Go to the line containing "This screenshot has height=126, width=335." and retype it and every later line exactly as written, up to the last line of the entries. Keep pictures out.

──────── INPUT FOR THIS TASK

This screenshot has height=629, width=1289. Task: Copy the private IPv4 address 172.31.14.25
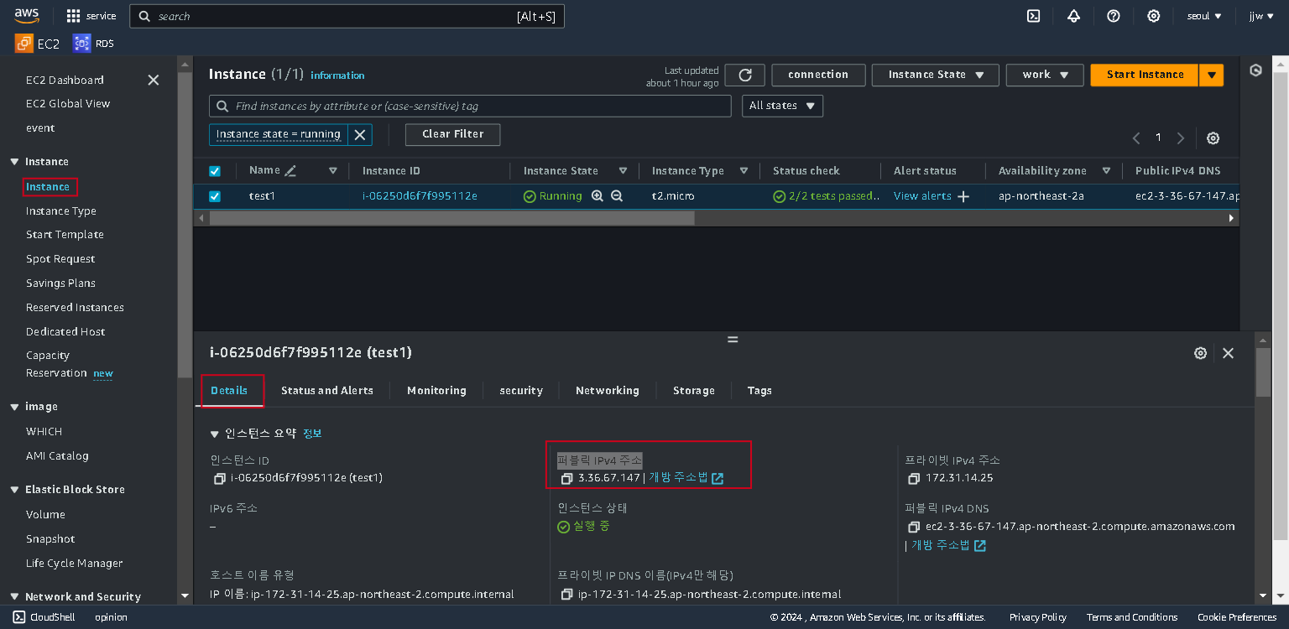point(914,478)
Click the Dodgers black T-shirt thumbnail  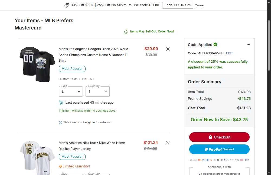[37, 64]
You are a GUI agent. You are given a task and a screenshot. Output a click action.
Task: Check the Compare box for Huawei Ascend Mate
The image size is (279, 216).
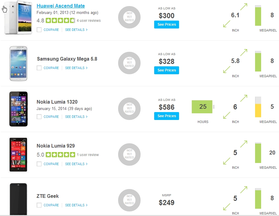39,30
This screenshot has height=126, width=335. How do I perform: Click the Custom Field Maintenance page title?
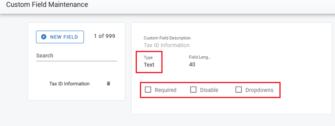tap(47, 4)
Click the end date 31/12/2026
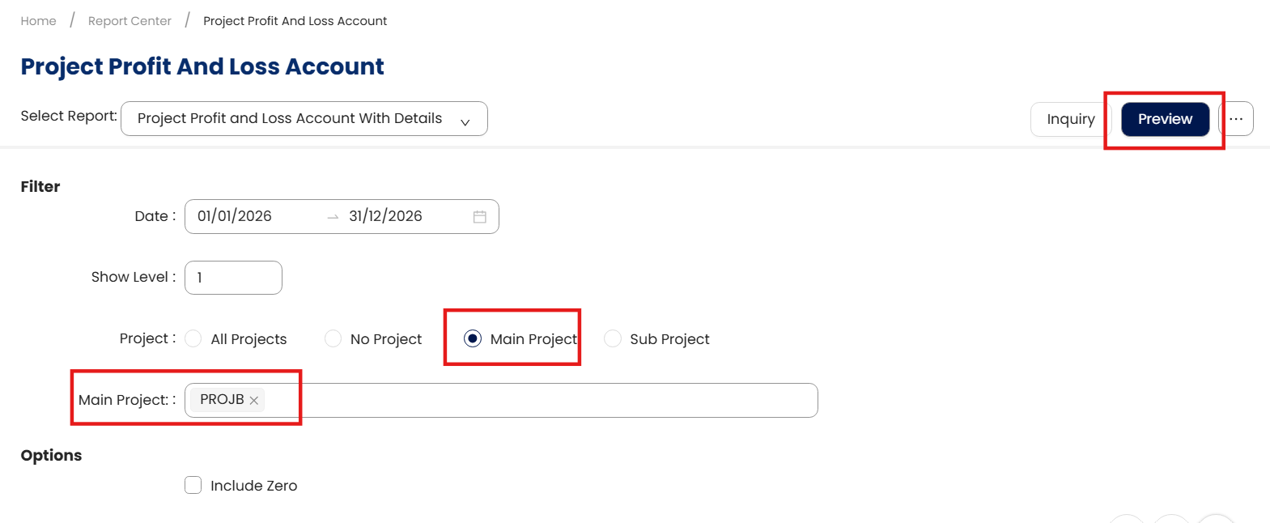This screenshot has height=523, width=1270. tap(385, 216)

────────────────

• [ANSWER TO THE PROBLEM]
This screenshot has height=126, width=335. How do I perform: Click the Custom Field Maintenance page title?
tap(47, 4)
Click the end date 31/12/2026
This screenshot has height=523, width=1270. tap(385, 216)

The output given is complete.